▶ **WHAT YOU HAVE TO DO**
Omit all pictures, then print the entries exactly.

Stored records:
•••

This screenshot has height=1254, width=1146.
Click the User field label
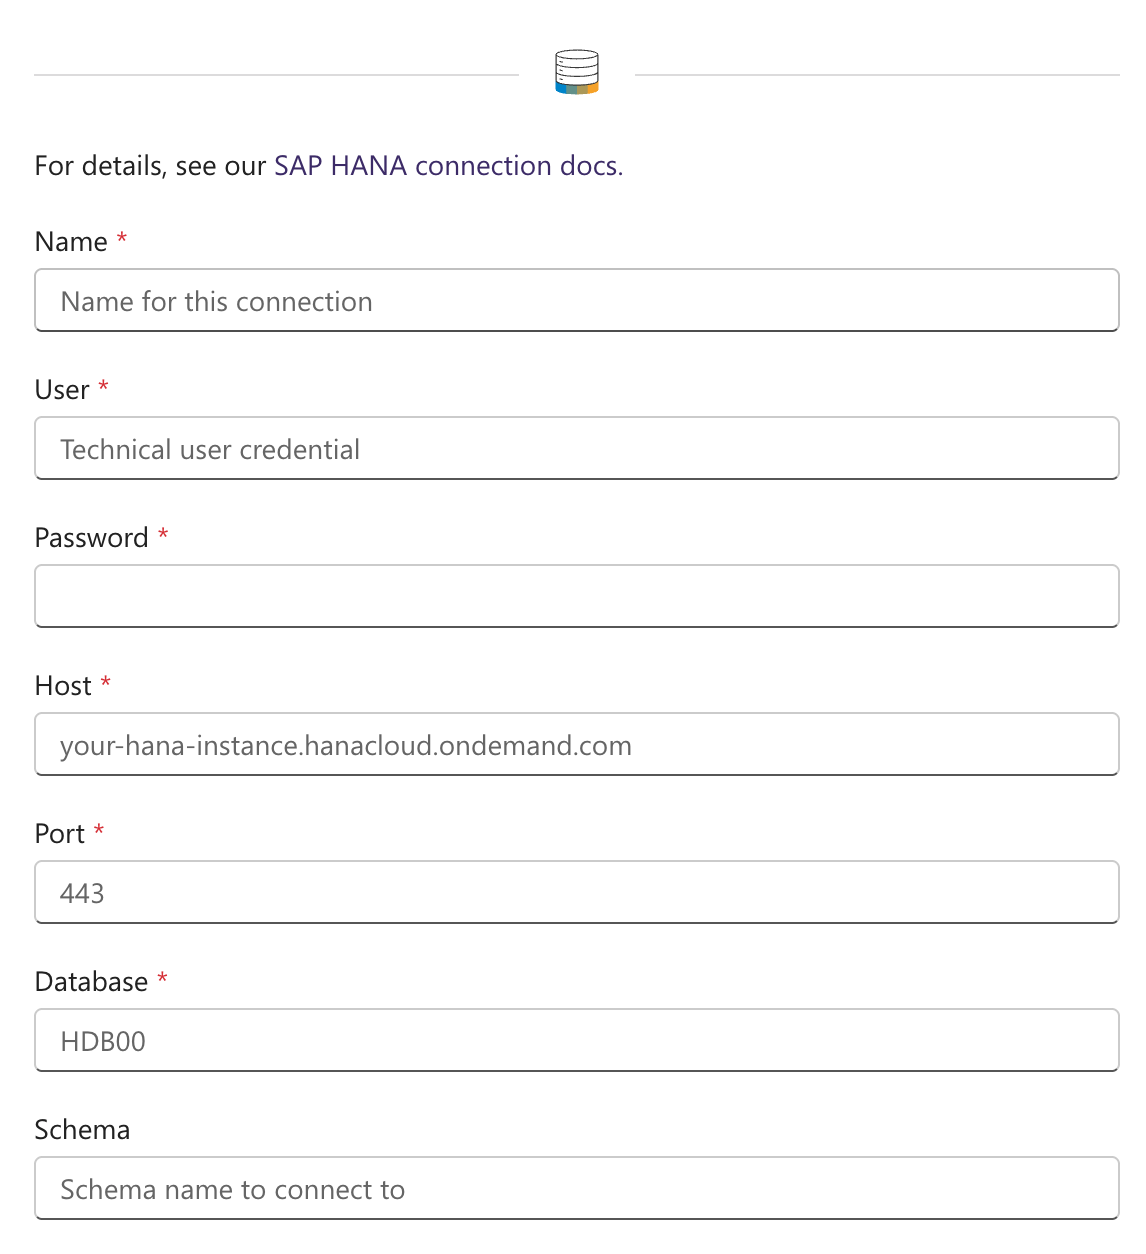62,390
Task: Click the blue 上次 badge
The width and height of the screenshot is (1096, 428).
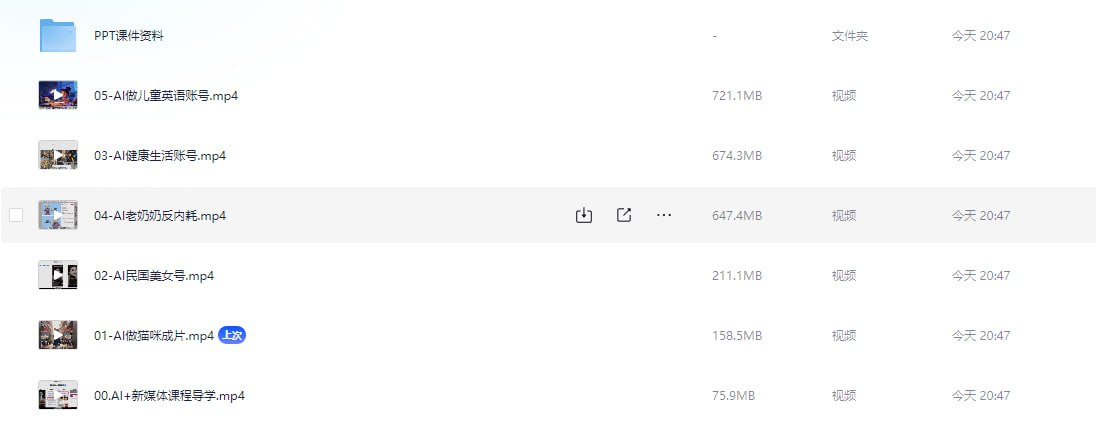Action: 232,336
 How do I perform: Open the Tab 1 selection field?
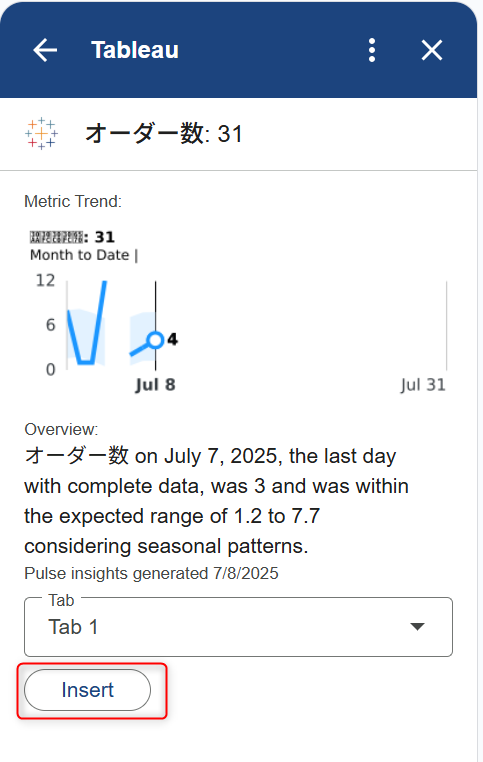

•••

▶ **RESPONSE AREA**
This screenshot has height=1254, width=1146.
Click the User field label
62,390
Task: Click the blue 上次 badge
The width and height of the screenshot is (1096, 428).
Action: 232,336
 How do I perform: Open the Tab 1 selection field?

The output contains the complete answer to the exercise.